Principles!

[Content Note: War on agency; Christian Supremacy.]

Hobby Lobby's employee retirement plan has invested tens of millions with companies that make reproductive healthcare drugs and devices they have sued not to have to fund, because of course it does:
Documents filed with the Department of Labor and dated December 2012—three months after the company's owners filed their lawsuit—show that the Hobby Lobby 401(k) employee retirement plan held more than $73 million in mutual funds with investments in companies that produce emergency contraceptive pills, intrauterine devices, and drugs commonly used in abortions. Hobby Lobby makes large matching contributions to this company-sponsored 401(k).

Several of the mutual funds in Hobby Lobby's retirement plan have holdings in companies that manufacture the specific drugs and devices that the Green family, which owns Hobby Lobby, is fighting to keep out of Hobby Lobby's health care policies: the emergency contraceptive pills Plan B and Ella, and copper and hormonal intrauterine devices.

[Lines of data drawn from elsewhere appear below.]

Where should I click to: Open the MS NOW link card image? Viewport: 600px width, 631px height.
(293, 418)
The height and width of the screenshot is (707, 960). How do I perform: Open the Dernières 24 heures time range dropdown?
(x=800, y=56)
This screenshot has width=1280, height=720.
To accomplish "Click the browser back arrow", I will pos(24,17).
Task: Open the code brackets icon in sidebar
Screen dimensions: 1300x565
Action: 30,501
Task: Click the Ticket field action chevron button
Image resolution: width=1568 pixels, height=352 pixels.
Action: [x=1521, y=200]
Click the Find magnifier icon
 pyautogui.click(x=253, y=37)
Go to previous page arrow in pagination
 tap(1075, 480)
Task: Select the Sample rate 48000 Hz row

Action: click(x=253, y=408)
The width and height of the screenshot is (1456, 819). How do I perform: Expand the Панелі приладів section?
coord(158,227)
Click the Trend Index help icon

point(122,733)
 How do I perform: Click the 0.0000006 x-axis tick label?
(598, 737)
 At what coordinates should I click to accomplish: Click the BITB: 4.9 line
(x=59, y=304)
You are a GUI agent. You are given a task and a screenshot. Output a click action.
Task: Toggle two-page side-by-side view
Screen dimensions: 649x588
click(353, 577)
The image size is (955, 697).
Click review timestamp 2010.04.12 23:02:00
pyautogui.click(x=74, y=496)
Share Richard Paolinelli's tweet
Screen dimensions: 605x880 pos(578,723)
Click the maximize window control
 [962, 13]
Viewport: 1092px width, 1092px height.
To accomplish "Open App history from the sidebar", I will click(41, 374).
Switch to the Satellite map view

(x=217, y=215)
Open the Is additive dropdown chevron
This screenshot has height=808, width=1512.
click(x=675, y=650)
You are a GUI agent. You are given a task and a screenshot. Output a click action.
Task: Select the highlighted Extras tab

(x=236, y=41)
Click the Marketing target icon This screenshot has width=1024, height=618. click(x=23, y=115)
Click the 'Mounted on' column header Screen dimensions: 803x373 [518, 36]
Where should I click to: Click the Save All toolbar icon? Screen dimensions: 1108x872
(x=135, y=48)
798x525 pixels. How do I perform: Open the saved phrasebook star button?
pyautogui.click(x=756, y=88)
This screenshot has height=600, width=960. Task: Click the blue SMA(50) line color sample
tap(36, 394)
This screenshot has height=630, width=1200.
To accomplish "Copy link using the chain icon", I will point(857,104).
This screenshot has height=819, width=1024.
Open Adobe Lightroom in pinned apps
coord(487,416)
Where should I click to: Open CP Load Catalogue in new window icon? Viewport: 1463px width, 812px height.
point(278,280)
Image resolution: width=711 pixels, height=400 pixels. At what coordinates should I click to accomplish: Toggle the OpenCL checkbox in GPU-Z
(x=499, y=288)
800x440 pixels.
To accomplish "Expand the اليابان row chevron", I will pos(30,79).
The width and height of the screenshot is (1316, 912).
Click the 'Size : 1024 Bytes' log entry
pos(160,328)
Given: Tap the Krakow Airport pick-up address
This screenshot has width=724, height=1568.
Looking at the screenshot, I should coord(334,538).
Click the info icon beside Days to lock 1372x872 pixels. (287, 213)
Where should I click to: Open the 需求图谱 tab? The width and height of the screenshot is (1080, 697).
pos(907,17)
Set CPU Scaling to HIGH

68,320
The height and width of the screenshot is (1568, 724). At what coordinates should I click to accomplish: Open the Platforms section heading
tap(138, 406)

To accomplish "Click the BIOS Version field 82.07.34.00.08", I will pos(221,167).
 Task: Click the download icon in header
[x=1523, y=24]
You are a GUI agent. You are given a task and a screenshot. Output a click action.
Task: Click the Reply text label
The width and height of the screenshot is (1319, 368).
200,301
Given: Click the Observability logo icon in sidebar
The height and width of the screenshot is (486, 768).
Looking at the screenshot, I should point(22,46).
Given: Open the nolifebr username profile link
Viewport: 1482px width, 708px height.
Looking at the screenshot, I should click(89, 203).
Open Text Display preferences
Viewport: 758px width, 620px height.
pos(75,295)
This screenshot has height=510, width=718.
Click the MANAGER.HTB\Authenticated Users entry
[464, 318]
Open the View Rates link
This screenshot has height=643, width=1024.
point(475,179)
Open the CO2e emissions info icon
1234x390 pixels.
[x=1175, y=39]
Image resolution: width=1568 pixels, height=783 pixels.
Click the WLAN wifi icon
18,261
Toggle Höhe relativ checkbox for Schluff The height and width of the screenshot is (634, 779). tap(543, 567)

These companies include Teva Pharmaceutical Industries, which makes Plan B and ParaGard, a copper IUD, and Actavis, which makes a generic version of Plan B and distributes Ella. Other holdings in the mutual funds selected by Hobby Lobby include Pfizer, the maker of Cytotec and Prostin E2, which are used to induce abortions; Bayer, which manufactures the hormonal IUDs Skyla and Mirena; AstraZeneca, which has an Indian subsidiary that manufactures Prostodin, Cerviprime, and Partocin, three drugs commonly used in abortions; and Forest Laboratories, which makes Cervidil, a drug used to induce abortions. Several funds in the Hobby Lobby retirement plan also invested in Aetna and Humana, two health insurance companies that cover surgical abortions, abortion drugs, and emergency contraception in many of the health care policies they sell.
The lawsuit filed by Hobby Lobby, regarding which the Supreme Court heard oral arguments just last week, explicitly objects to having to pay for covering Plan B, Ella, and IUDs.
All nine funds—which have assets of $73 million, or three-quarters of the Hobby Lobby retirement plan's total assets—contained holdings that clashed with the Greens' stated religious principles.
Whoooooooooooops!

There are specifically designed investments for investors who want to avoid investing in companies that make abortifacients or do stem cell research. (Likewise there are specifically designed investments for people who only want to invest in sustainably green companies, or those who avoid animal testing, etc.) I'm certain Hobby Lobby knows this. It's just that pharmaceutical investments are so damn profitable.

It's hard being a woman-hating, money-loving conservative Christian corporation these days!